Oocyte maturation and IVF

After collection, oocytes were washed in a filter cup (Em con, Immuno Systems, Spring Valley, WI, USA) with Dulbecco’s phosphate buffered saline containing 5% FCS, and transferred to a 90-mm plastic dish. Oocytes completely surrounded by cumulus cells were defined as good quality. The oocytes were used for IVP (maturation and IVF of oocytes and culture of embryos) as previously described with a slight modification [13]. Briefly, oocytes were cultured in 700 μl IVM medium (20 or more oocytes) in 4-well tissue culture plates (Nalge Nunc International, Roskilde, Denmark) covered with paraffin oil (Nacalai Tesque, Kyoto, Japan) or in 100-μl droplets (19 or less oocytes) covered with paraffin oil in a 35-mm plastic dish (Nalge Nunc International). The IVM medium used here was tissue culture media 199 containing 25 mM HEPES (Invitrogen, Carlsbad, CA, USA) and 5% FCS. After IVM, oocytes were co-incubated with frozen-thawed motile sperm (2.5 × 106/ml) from a bull separated by a Percoll gradient (45% and 90%) in a 100-μl droplet (≤ 30 oocytes/droplet) of IVF medium (IVF100; Research Institute for the Functional Peptides, Yamagata, Japan) covered with paraffin oil for 6 h at 38.5ºC under 5% CO2 in humidified air. After IVF, presumptive zygotes were removed from cumulus cells by pipetting and cultured in 700 μl of culture media in 4-well tissue culture plates (20 or more zygotes) or in 100-μl droplets (19 or less zygotes) covered with paraffin oil in a 35-mm plastic dish. Culture media was CR1aa medium [29] with 2% FCS for 2 days at 38.5ºC under 5% CO2 and 5% O2 with high humidity. Zygotes were then cultured in USU-6 medium [30] containing 5% FCS for 5 days. Seven days after IVF, blastocysts of grades 1 to 2.5 blastocysts (IETS classification [28]) were used for further study.

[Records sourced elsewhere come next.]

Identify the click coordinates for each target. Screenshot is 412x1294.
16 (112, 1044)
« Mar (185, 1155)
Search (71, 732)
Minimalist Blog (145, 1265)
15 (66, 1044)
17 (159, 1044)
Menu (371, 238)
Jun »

Embryo transfer to recipient heifers and pregnancy diagnosis

Each blastocyst was loaded into a clear plastic straw (0.25 cm3) and transferred non-surgically into the uterine horn ipsilateral to the existing corpus luteum of a Holstein heifer using an embryo transfer device (YT GUN, Yamane-teq, Nagano, Japan) on days 6 to 8 after estrus. Pregnancy diagnosis was performed by a portable ultrasound imaging device equipped with a transrectal probe around 30 and 60 days after estrus.

Statistical analysis

All statistical analyses were performed using software (StatView 4.51, AbacusConcepts, Calabasas, CA, USA). The data in Tables 1 and 2 were analyzed by a Student’s t-test. The data in Table 3 were analyzed by a Chi-square test, except for the numbers of transferable blastocysts which were compared using Student’s t-test. Data are presented as means ± standard deviation.